### Excerpt provided
• • •

O’Neill, B.C., Carter, T.R., Ebi, K. et al. (2020). Achievements and needs for the climate change scenario framework. Nature Climate Change, 10, 1074-1084. Web.
In their article, O’Neill et al. research climate change scenarios and estimate how successful a particular scenario framework is. The authors come from all over the world; some studied in Environment Institutes and Centers for Climate research, others pursued careers in Research and Economics, but their expertise is combined in this study. The researchers offer a new approach on how the framework mentioned above could be used and developed more effectively.
The framework’s goals are all aimed at supporting and spreading climate-related research within and outside research communities while taking into account the unpredictability of future climatic and societal futures. The authors include a detailed description of the SSP-RCP framework, which is accompanied by pictures and schemes throughout the article. Despite the framework being successful and showing progress, O’Neill et al. state that there are aspects in which it can be improved. This paper is important for my field of study as it highlights the importance of the research community. It is also highly informative; every section contains illustrations, graphs, and plenty of examples.
The researchers conclude that both the society and the research community can help prevent climatic change in case the SSP–RCP framework and the societal integration, regional applicability, policy research, and its relevancy get improved. I wish every article were as thorough and elaborative as this one. The authors’ in-depth analysis and well-argued and well-presented recommendations make this article stand out compared to other scientific works I have read. The paper constitutes a detailed, well-structured breakdown and covers all aspects of the issue, so I cannot identify any weak points as such.
Seddon, N., Chausson, A., Berry, P., Girardin, C.A.J., Smith, A., Turner, B. (2020). Understanding the value and limits of nature-based solutions to climate change and other global challenges. Philosophical Transactions of the Royal Society B, 375, 1-12. Web.
The authors’ main fields of study are environmental change, ecology, and social sciences. Seddon et al.’s subject of research is the rise of nature-based solutions (NbS) and how beneficial they are for the planet and climate change prevention. The authors address the challenges of NbS along with NbS’ potential to treat both climate and biodiversity crises while contributing to sustainable development. The article provides topic-related background and definitions and tables showing NbS’s relevancy for climate change adaptation and mitigation in the context of the dimension of socioeconomic vulnerability. What appeals to me about this article is that it mentions both the successful aspects of NbS and the concerning and deficient factors that need to be worked on, which exposes all sides of the issue.

• • •

### Pointing records for screenshots and pages
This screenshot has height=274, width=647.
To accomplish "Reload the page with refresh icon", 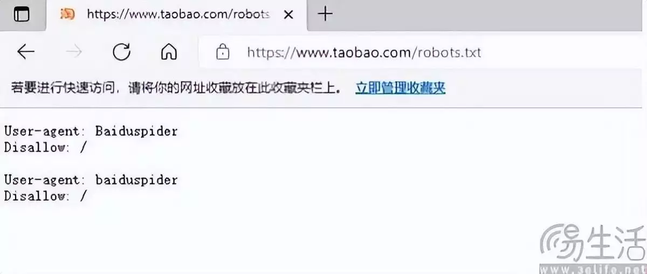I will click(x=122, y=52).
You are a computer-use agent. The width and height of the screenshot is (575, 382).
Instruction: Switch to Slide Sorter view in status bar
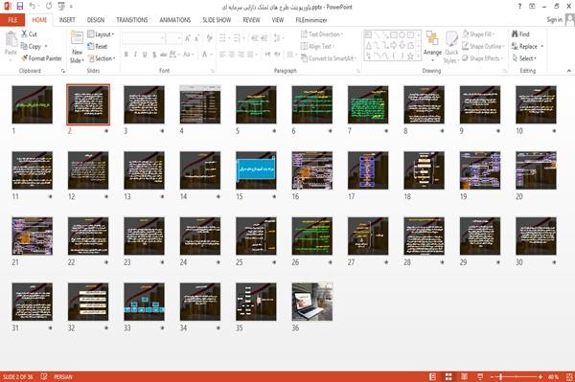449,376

• • •

### Goals
- a) In the climate change article summaries, what reason does the writer give for finding the Seddon et al. article appealing?
- b) Extend the climate change article summaries, picking up right after their final sentence.

### Exercise answers
- a) The writer likes that the article covers both the successful aspects of nature-based solutions and the concerning, deficient factors that still need work. Because it presents both, the article exposes all sides of the issue.

- b)
Nature-based solutions are crucial for the topic I am researching as it is an evolving approach that can play a significant role in enabling sustainable development within nature’s recourses and boundaries. The article concludes that fixing the barriers such as the lack of financial support and overcoming the research challenges of NbS can be truly rewarding for the planet. I feel that the article does not have any serious weaknesses since it is wisely divided into paragraphs and sub-paragraphs, which contain useful insights and forecasts. It is also important to note that all authors were involved in designing this research’s conceptual framework.
Sippel, S., Meinshausen, N., Fischer, E.M. et al. (2020). Climate change is now detectable from any single day of weather a global scale. Nat. Clim. Chang., 10, 35-41. Web.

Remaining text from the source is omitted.